SOURCE ▸
━━━━━━━━━━

Researching this album, it was somewhat of a surprise for me that Blonde Redhead has been around for more than a decade as a band and that 23 is their seventh studio album.  I first listened to 23 ahead of the 2007 ACL festival where Blonde Redhead was going to perform, and I had every intention of seeing them there.  Instead, in what became one of the more unpleasant memories of the festival (the unfortunate propane tank explosion), we were actually stuck outside the gates in the direct September sunlight while the festival crew worked to contain the chaos inside.  Off in the distance, we could hear Blonde Redhead’s set.  They were performing the song “23”, and I remember thinking about how fresh and different it seemed compared to the litany of guitar rock the festival usually offers.

That freshness is part of why I was surprised to find out that it was their seventh album; it’s rare to hear a band go the way of experimental dream pop 12 years into their career, and if they do, they might not pull it off so convincingly, but Blonde Redhead dive in full force right away.  “23” is the album opener, and despite the memories of the oppressive Texas heat and dust it recalls, it’s an appropriately enticing introduction to the style of the whole album.  It’s a wall of experimental electronic noise, dreamy guitars, and Kazu Makino’s vocals are quietly full of melancholy tension, and layered with her own background vocals for extra expressive affect.  The next song, “Dr. Strangeluv”, sounds like Radiohead circa OK Computer meets The Cure; a mix of a sparkly ethereal atmosphere with a dose of measured electro-beats.  The third track, “The Dress”, finds the band darkening significantly.  It’s brooding with a enigmatic air, including looped gasping and haunting vocals and lyrics.  It’s easily the most compelling song on the album.

━━━━━━━━━━

RECORD EXCERPTS ▸

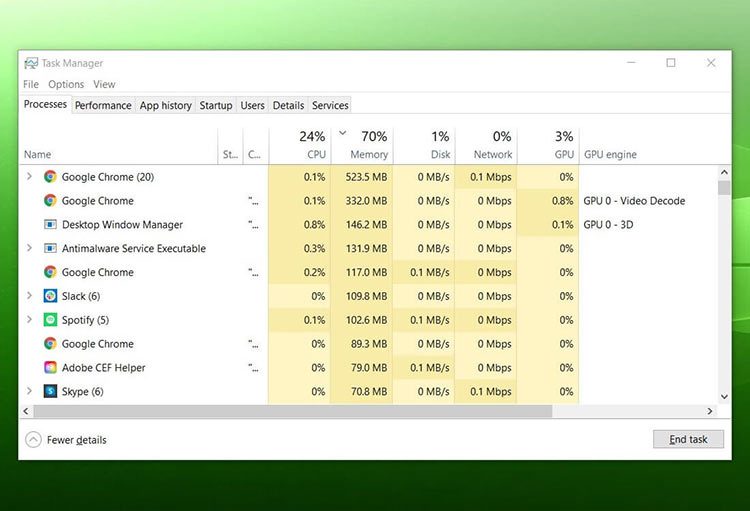
Task: Click the horizontal scrollbar thumb
Action: tap(290, 411)
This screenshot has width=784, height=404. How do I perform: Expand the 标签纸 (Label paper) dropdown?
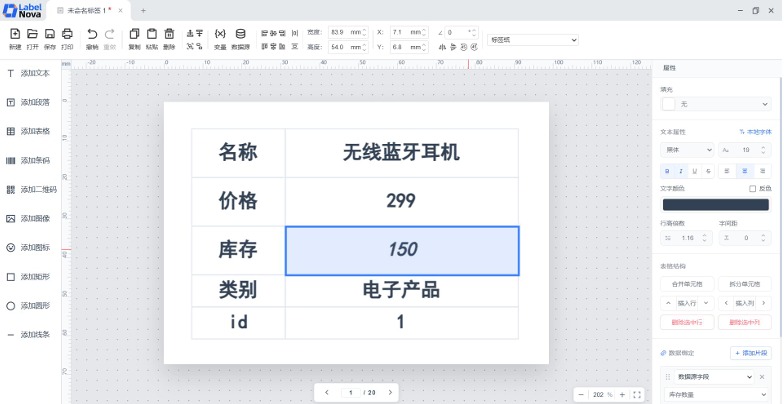tap(532, 40)
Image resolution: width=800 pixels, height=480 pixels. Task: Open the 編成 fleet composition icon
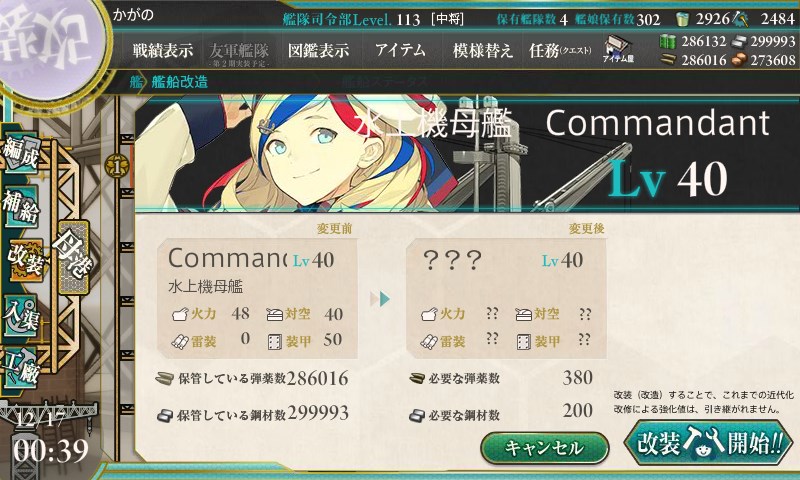tap(21, 151)
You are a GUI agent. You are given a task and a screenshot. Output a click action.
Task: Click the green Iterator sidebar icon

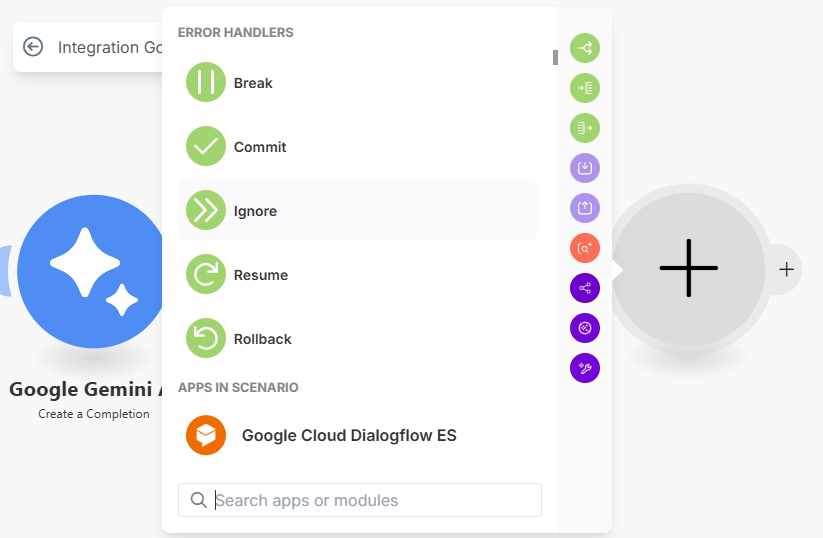(x=585, y=128)
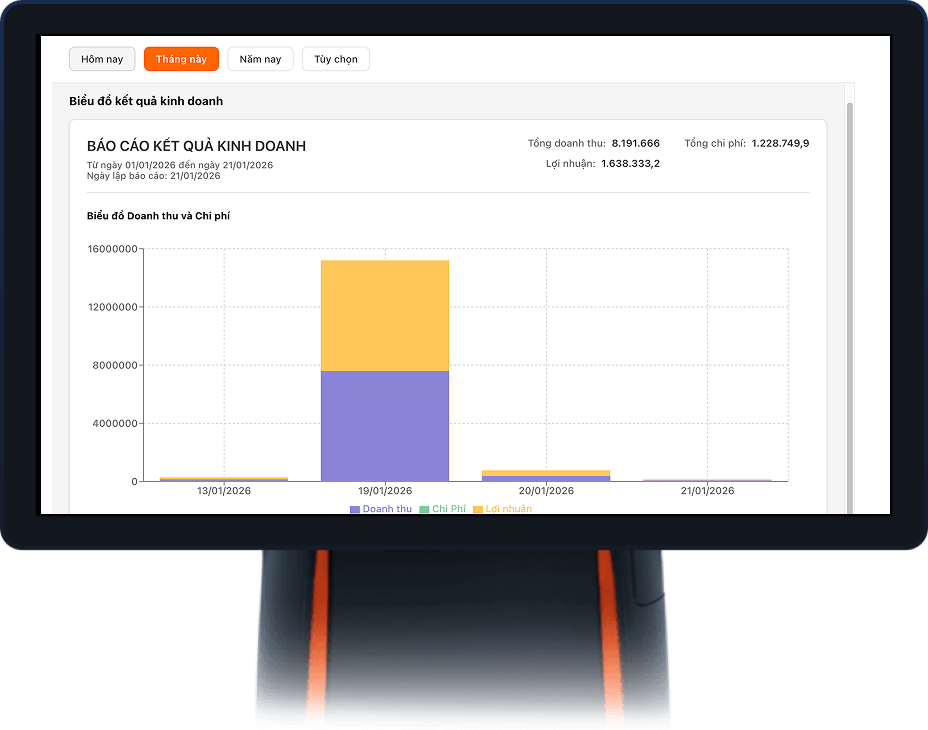Open the Tùy chọn custom range
Screen dimensions: 928x730
click(x=336, y=60)
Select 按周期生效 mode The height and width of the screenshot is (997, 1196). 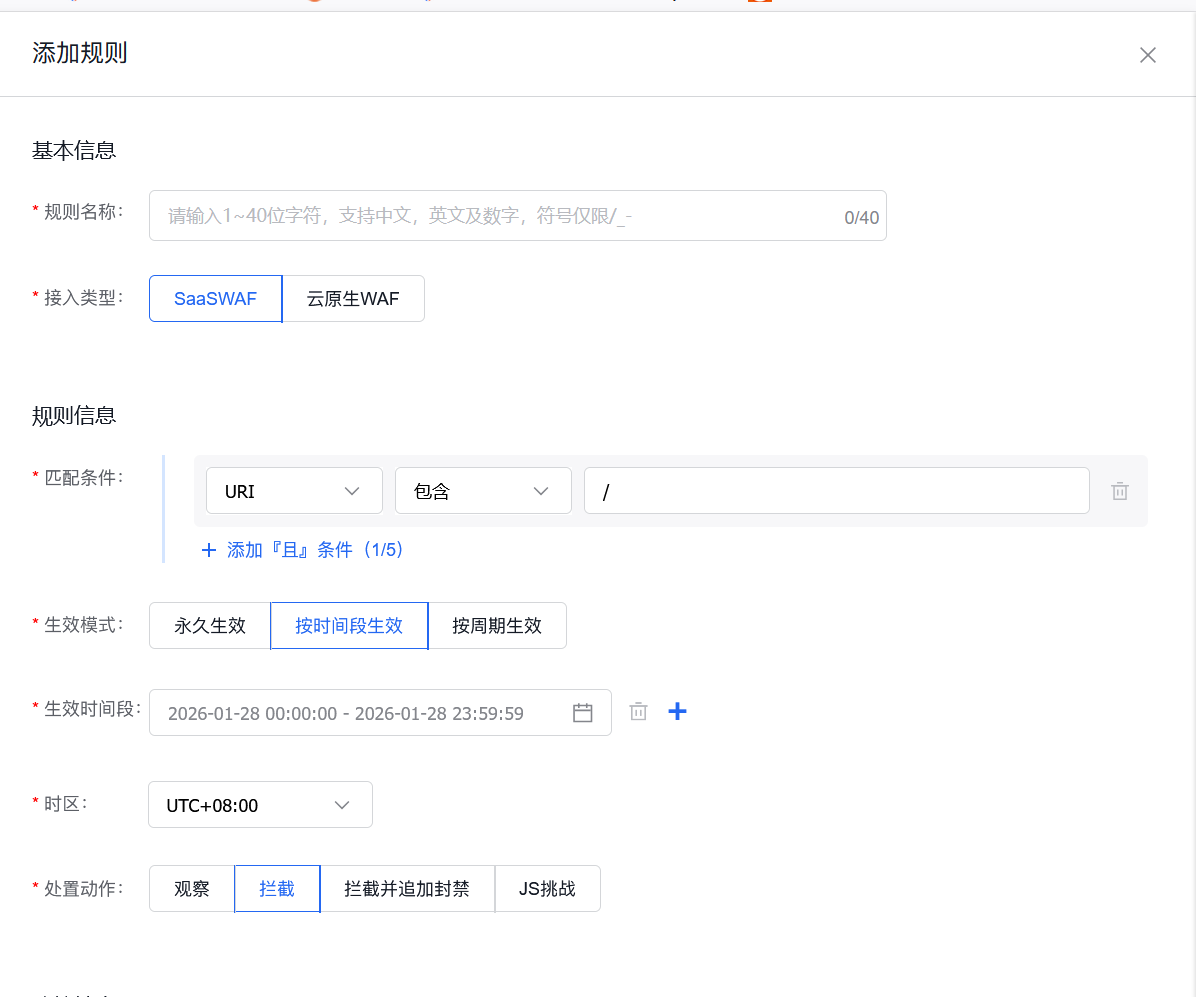pos(497,625)
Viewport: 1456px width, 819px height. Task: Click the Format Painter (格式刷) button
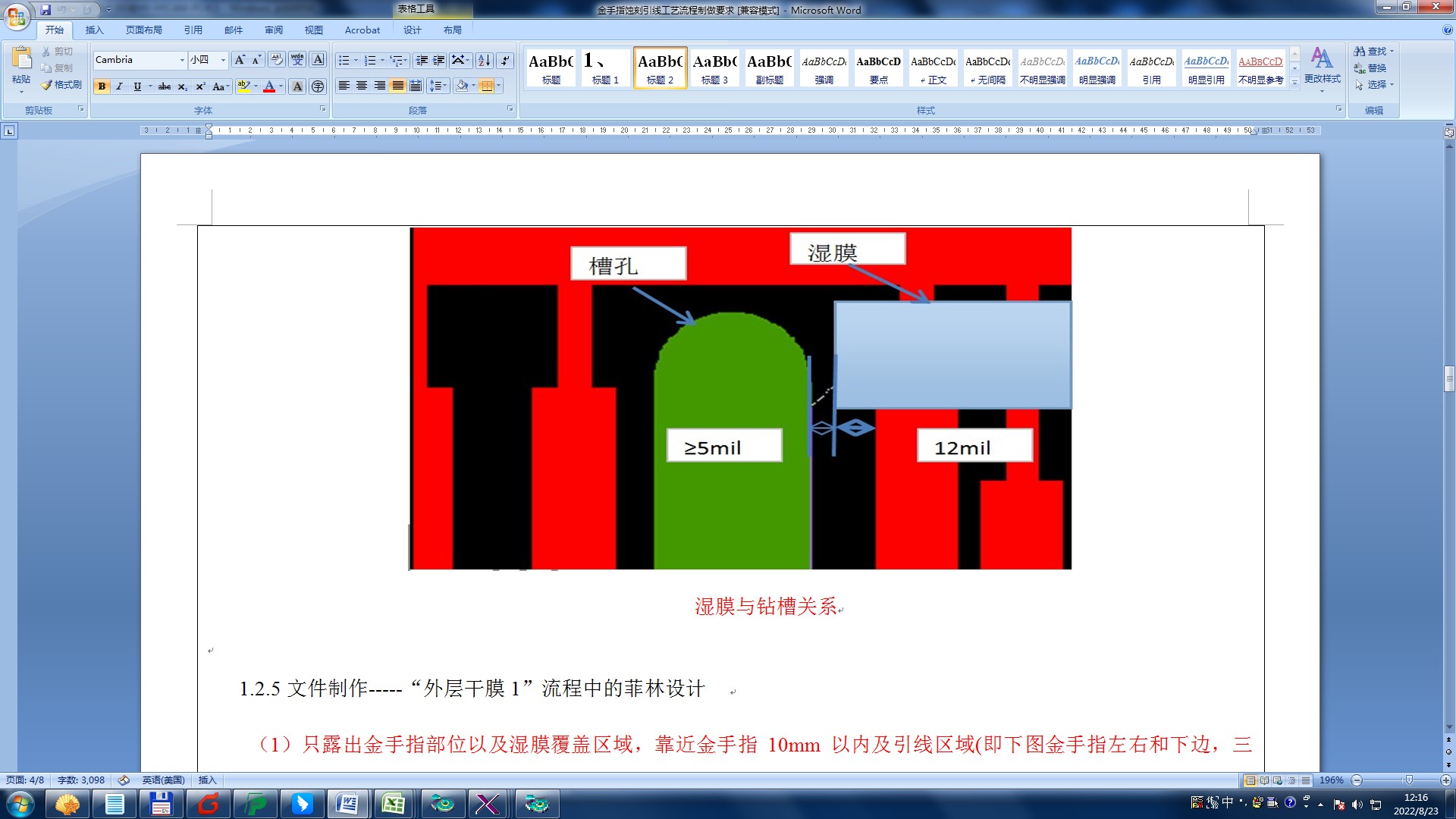tap(62, 85)
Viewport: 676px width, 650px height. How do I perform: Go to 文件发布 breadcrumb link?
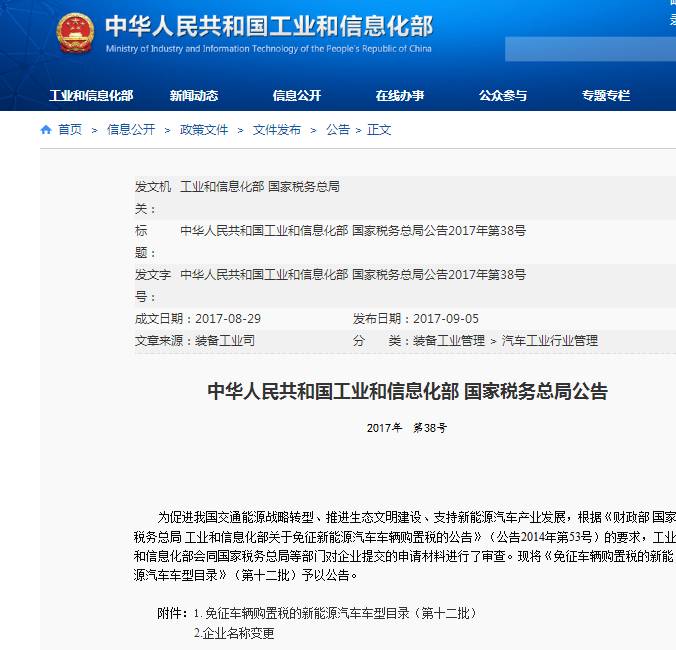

━━━━━━━━━━

WHAT TO DO ▸ Turn the album review's paragraph beginning "That freshness is part of why" into a short bulleted list that keeps its main facts.

TASK RESPONSE ▸
- Blonde Redhead moved into experimental dream pop 12 years into their career, on their seventh album, and did it convincingly.
- The opener, "23," introduces the album's style well. It combines a wall of experimental electronic noise, dreamy guitars, and Kazu Makino's melancholy, tense vocals layered with her own background vocals.
- The second song, "Dr. Strangeluv," sounds like Radiohead circa OK Computer meets The Cure. It mixes a sparkly, ethereal atmosphere with measured electro-beats.
- The third track, "The Dress," is much darker and brooding, with looped gasping and haunting vocals and lyrics. It is called the album's most compelling song.